Prompt: Set down nothing but the lines from the one containing "You are a computer-use" to the final line of the material, exactly as written, and drop the pictures.

═════ Exercise material ═════

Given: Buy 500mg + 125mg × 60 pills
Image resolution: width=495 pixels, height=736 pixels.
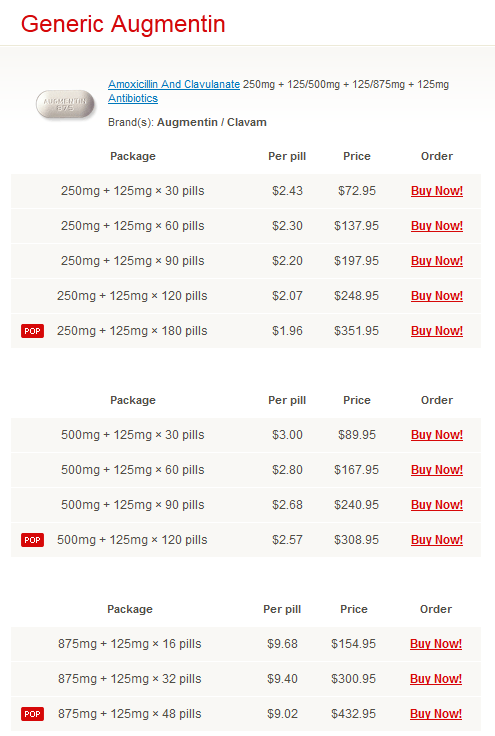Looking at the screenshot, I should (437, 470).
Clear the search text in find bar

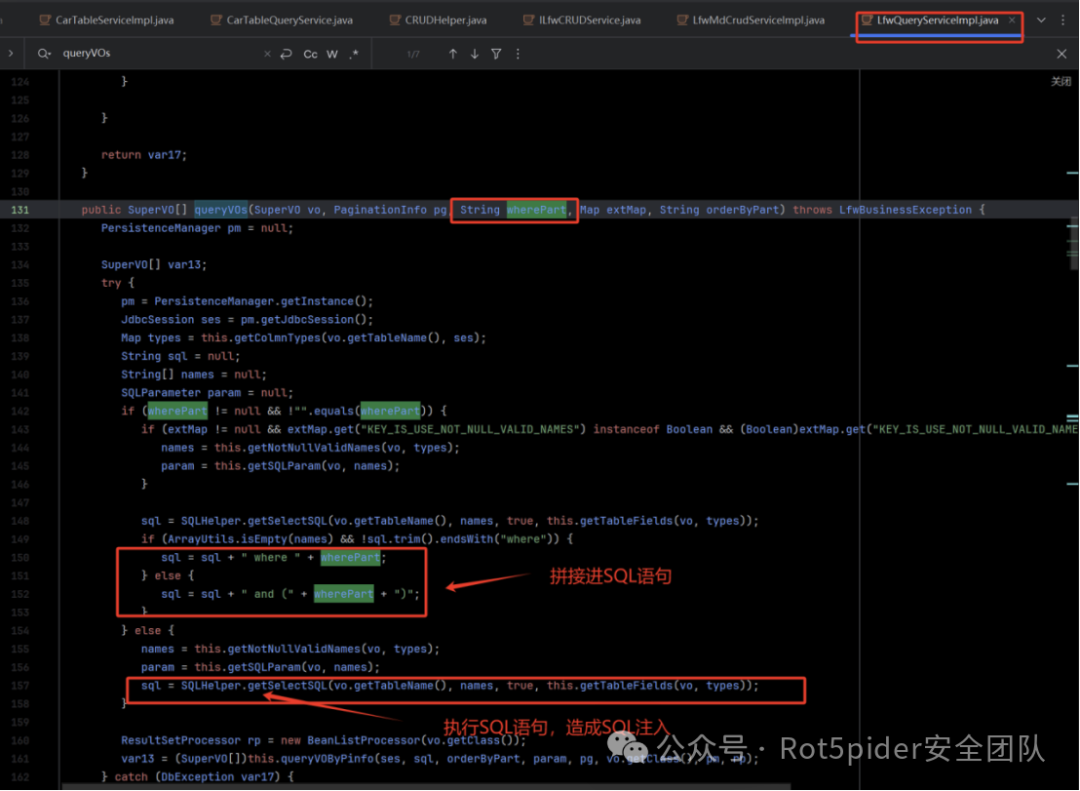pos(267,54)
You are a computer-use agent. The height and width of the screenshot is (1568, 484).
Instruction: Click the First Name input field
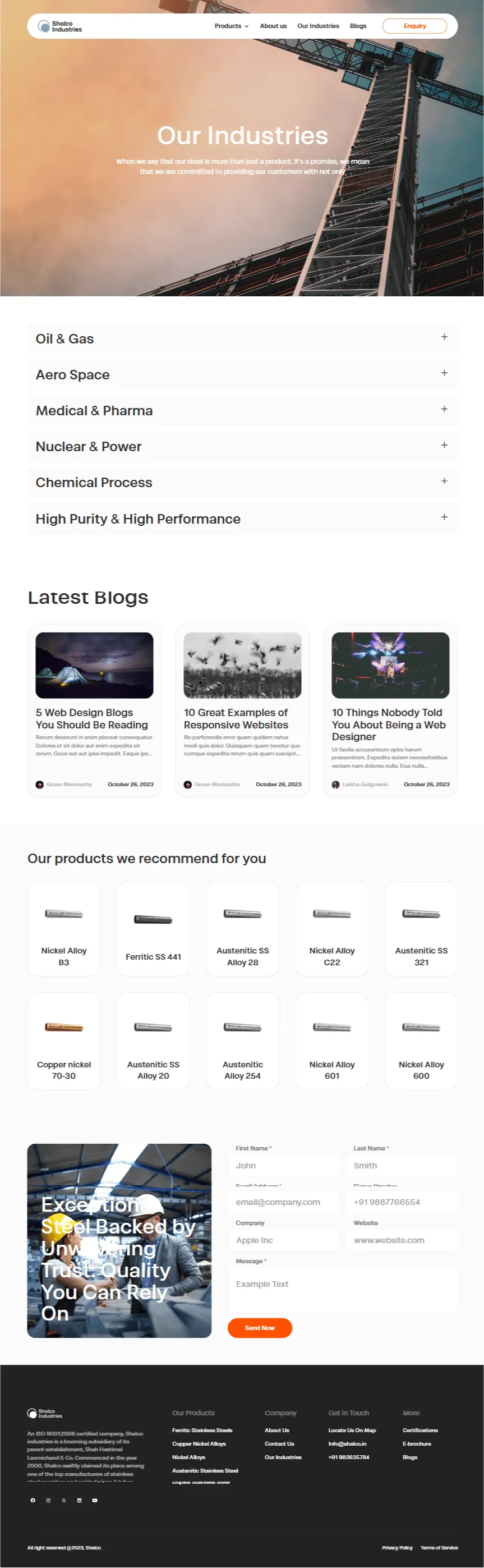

═════

Result:
You are a computer-use agent. The height and width of the screenshot is (1568, 484).
Instruction: Click the First Name input field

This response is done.